In India, the right wing Bharatiya Janata Party at the helm of the current coalition government also seems to have begun a careful rethink of its image and policies soon after the 1998 nuclear tests. Apart from the inherent challenges posed by the partners in its coalition government, the BJP realised that if it wished to lead India onto the free-market bandwagon, it would have to live up to the republic's secular-democratic ideals.

Thus it was that the hard-boiled and the hard-nosed in Islamabad and New Delhi, who so far had invested in perpetuating the conflict, initiated a careful shift in their political paradigms, spurred primarily by global political and economic pressures. This development should have been a kind of a wake-up call for the secular democrats of the two countries, for they signified the onset of an increasingly concentrated political space in which contending forces claim the similar political agenda. But the liberals conceded the space, and now right-wingers, who are using it for political survival rather than promoting it out of a genuine desire for peace, have taken up their agenda.

A common perception is that pressure from the West, more precisely the United States, is the strongest factor in the evolving Sucontinental equation. This cannot be entirely correct in the light of the political survival argument. If indeed it is for political survival that the banner for peace is being held up in Islamabad and New Delhi, the pacifists who are being edged out of the political space must carefully consider two points. First, how has 11 September empowered the very actors that have waged a war of hatred for the past half-century or so? Second, given their newfound empowerment and legitimisation, why have these elements decided to tread the path towards peace?

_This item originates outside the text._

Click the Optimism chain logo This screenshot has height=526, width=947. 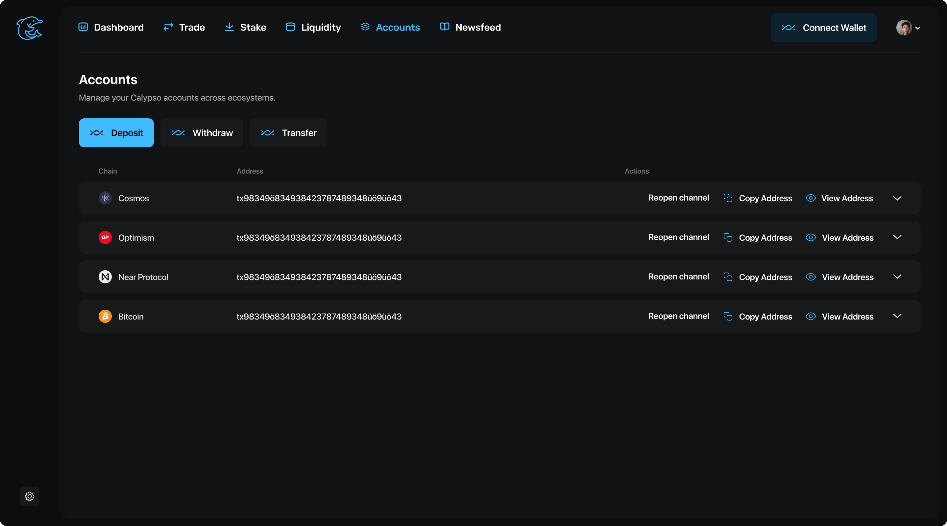coord(105,237)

These questions may sound retrogressive in the midst of the euphoria in the editorials and opinion pages. But they have to be raised keeping in mind the future of political liberalism, secularism and democracy in the two countries after a peace deal has been clinched by those very people and institutions that have fought against it for decades.

Difficult though it may be, the pacifists need to break the shackles of 'ground realities' and move the dialogue beyond the official line on the 'constraints' on peace. In the negotiable space that is politics, the liberals of both countries must reclaim the initiative of peace in order to ensure their own political survival for the sake of the people. In Pakistan, the argument goes: if it takes a general rather than a civilian government to clinch this deal, why fight it? But what that would entail for the future of democracy in Pakistan is anybody's guess. To a journalist's question in Islamabad, Nayar said: "Let us face it, whatever agreement India is to make with Pakistan, it has to be with General Musharraf".

What the pragmatic approach of a right wing party such as the BJP might mean for the future of secular politics in India is again a line of questioning Indian liberals and pacifists seem loathe to pursue.

This, then, is the crux of the dilemma for the liberals in Pakistan and India. Having laid down the groundwork through decades of perseverance, they risk being unable to claim their efforts in the open political arena. Or they risk derailing the peace process by challenging the legitimacy of those that at the moment seem to be taking it forward. It may be that there is now a realisation of the utilitarian gains of peace; the question that no one seems to want to answer is what are the costs of such a peace. Considering that leadership of the BJP refused even to meet the Pakistani delegation, perhaps Nayar should have asked whether the right wing establishments that have embraced peace today will be committed to the process if tomorrow peace is no longer politically or economically expedient.

There may be a lesson lurking outside the Subcontinent: while Tony Blair's "new" Labour gave him the blessings to wage war in West Asia, Pakistani and Indian liberals have given their blessings to their adversaries for the greater good that peace would bring!